(PROVIDED TEXT)
However, Bitcoin enthusiasm overlooks what determines the value of money. Such an omission is easy, because a dollar token of money or its representation in a bank account might seem to have as much value as the digital signals from a computer. If anything, the limit on the supply of Bitcoins (but don't believe all you read) might promise a more solid future value than the potentially unlimited supply of dollars. The rise in the price of Bitcoins from less than a dollar at inception, to more than $1,000 in 2013, then at $440 in early May this year, has been a roller coaster. But this can still leave enthusiasts feeling that, as with gold, there is some kind of 'intrinsic value' determined outside the influence of the government or the banks.
There are nevertheless key differences between the determination of the price of Bitcoins and the purchasing power of the dollar. These highlight the dollar's role as money and Bitcoin's role as essentially a speculator's plaything, even if we leave aside the huge volatility in Bitcoin's price.
(End PROVIDED TEXT)
(DATA FOR THIS TASK)
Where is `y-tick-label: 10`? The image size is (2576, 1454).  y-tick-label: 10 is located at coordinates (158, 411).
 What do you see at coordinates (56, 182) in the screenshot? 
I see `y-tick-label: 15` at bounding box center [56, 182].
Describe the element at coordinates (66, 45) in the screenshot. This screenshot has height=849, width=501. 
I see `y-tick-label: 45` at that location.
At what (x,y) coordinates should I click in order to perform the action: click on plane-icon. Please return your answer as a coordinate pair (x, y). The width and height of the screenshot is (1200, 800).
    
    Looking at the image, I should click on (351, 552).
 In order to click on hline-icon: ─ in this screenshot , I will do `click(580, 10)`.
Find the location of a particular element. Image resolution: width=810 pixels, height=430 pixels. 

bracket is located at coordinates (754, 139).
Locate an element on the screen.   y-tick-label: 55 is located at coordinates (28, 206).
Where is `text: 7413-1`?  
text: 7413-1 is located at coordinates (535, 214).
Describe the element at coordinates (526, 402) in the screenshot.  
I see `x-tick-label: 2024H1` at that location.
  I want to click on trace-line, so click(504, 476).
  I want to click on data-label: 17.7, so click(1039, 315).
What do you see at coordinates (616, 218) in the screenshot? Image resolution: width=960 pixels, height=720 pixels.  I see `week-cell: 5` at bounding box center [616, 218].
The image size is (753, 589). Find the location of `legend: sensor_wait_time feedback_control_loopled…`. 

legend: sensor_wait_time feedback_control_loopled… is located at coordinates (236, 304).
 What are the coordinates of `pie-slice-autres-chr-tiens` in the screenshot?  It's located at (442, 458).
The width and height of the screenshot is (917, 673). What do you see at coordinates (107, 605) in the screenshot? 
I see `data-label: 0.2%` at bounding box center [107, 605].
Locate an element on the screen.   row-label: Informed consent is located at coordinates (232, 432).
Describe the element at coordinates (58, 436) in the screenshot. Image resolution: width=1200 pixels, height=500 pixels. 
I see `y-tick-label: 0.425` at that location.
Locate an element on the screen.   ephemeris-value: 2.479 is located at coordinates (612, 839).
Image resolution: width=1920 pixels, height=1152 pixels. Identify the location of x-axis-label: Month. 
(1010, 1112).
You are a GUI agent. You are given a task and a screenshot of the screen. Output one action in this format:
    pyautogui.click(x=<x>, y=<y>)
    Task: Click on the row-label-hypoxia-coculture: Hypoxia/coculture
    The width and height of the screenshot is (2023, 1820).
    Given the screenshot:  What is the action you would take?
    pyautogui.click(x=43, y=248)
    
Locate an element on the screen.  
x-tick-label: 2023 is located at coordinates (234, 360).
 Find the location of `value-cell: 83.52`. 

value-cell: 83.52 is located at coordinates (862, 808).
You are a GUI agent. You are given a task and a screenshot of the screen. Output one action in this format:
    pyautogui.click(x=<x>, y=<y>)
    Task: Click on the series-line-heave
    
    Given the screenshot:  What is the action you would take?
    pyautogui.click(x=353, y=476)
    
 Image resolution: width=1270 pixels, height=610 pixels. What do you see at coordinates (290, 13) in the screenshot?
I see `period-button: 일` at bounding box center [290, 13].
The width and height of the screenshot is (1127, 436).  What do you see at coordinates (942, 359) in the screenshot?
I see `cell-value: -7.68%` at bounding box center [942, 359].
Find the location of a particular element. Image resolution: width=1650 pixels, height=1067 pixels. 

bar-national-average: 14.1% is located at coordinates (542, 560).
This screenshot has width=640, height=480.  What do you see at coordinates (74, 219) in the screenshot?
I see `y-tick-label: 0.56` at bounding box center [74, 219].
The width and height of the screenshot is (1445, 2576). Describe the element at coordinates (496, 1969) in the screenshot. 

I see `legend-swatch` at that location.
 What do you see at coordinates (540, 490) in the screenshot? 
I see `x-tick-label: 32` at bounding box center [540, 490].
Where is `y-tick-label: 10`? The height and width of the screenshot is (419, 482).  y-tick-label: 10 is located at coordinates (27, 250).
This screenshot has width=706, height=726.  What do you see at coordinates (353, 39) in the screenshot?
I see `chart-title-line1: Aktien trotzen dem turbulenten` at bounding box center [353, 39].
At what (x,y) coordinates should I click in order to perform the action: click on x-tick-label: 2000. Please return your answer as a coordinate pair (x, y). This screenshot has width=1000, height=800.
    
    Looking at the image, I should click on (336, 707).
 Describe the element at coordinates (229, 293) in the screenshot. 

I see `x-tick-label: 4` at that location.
(End DATA FOR THIS TASK)
--- INSTRUCTIONS ---
A. Write out the Bitcoin passage word for word, everything from "There are nevertheless" down to "in Bitcoin's price.".
B. In the entries, take everything from the line containing "In order to click" down to the line containing "text: 7413-1 is" and substitute "item" for "element", leaving all else unchanged. Give back only those lines.
The Bitcoin passage and the entries have nothing to do with each other.

--- PROBLEM SOLUTIONS ---
A.
There are nevertheless key differences between the determination of the price of Bitcoins and the purchasing power of the dollar. These highlight the dollar's role as money and Bitcoin's role as essentially a speculator's plaything, even if we leave aside the huge volatility in Bitcoin's price.

B.
 In order to click on hline-icon: ─ in this screenshot , I will do `click(580, 10)`.
Find the location of a particular item. Image resolution: width=810 pixels, height=430 pixels. 

bracket is located at coordinates (754, 139).
Locate an item on the screen.   y-tick-label: 55 is located at coordinates (28, 206).
Where is `text: 7413-1`?  
text: 7413-1 is located at coordinates (535, 214).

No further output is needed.